Cybercriminals have been distributing malicious versions of the open-source KeePass password manager for at least eight months as part of a sophisticated campaign to steal credentials, deploy Cobalt Strike beacons, and ultimately launch ransomware attacks.
According to a new report from WithSecure's Threat Intelligence team, the campaign was uncovered during an investigation into a ransomware attack on a corporate network. The attackers used Bing ads to lure victims to fake KeePass download sites, where they unknowingly installed a trojanized version of the software. This attack resulted in the encryption of the victim’s VMware ESXi servers.
Dubbed KeeLoader, the malicious KeePass variant comes with all the original functionality but includes hidden modifications that can install a Cobalt Strike beacon, a known tool used for post-exploitation activities, and silently export the victim’s password database in plaintext.

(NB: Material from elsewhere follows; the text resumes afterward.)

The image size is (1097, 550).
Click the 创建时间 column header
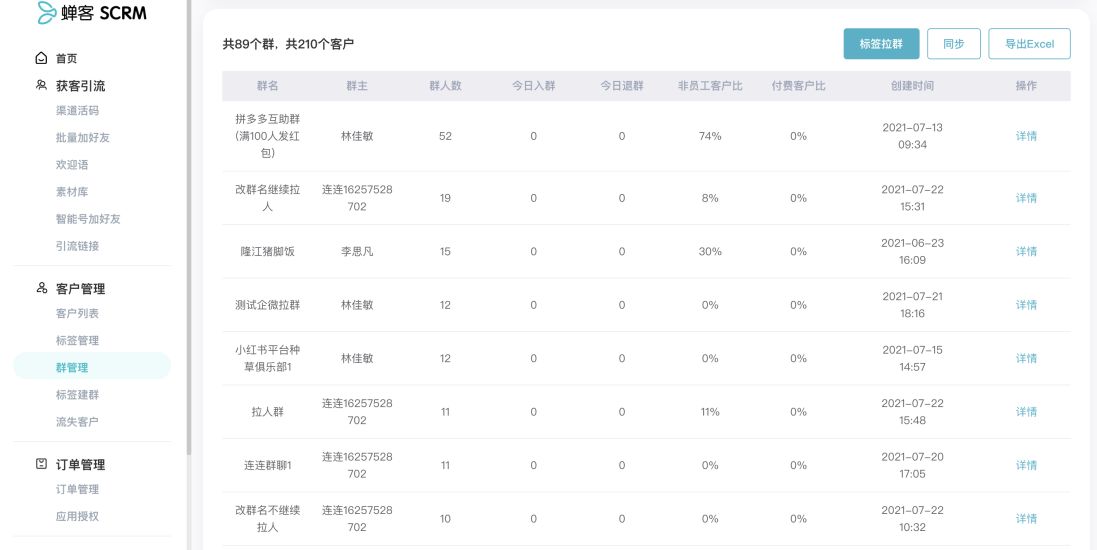(x=912, y=85)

WithSecure researchers found that the beacons in this campaign shared a unique watermark previously linked to Initial Access Brokers (IABs) associated with the Black Basta ransomware group.

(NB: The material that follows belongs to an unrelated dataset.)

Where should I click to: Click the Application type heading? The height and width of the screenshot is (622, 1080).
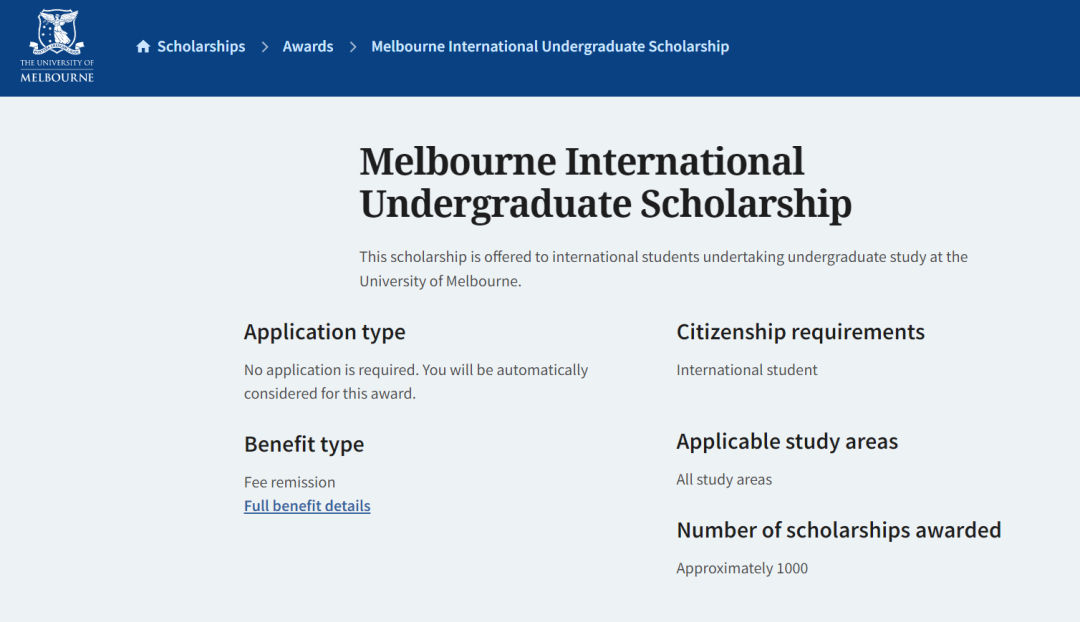click(325, 332)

The investigation also revealed that multiple KeeLoader variants had been signed with legitimate digital certificates and distributed via typo-squatting domains such as keeppaswrd[.]com, keegass[.]com, and KeePass[.]me. The malicious installers could capture credentials input into the application and exfiltrate KeePass databases in plain CSV format.
Threat actors have also created fake subdomains on aenys[.]com impersonating popular services like WinSCP, Phantom Wallet, Sallie Mae, and Woodforest Bank to distribute other malware or harvest credentials.
WithSecure attributes this campaign with moderate confidence to UNC4696, a threat actor previously linked to the Nitrogen Loader and BlackCat/ALPHV ransomware campaigns.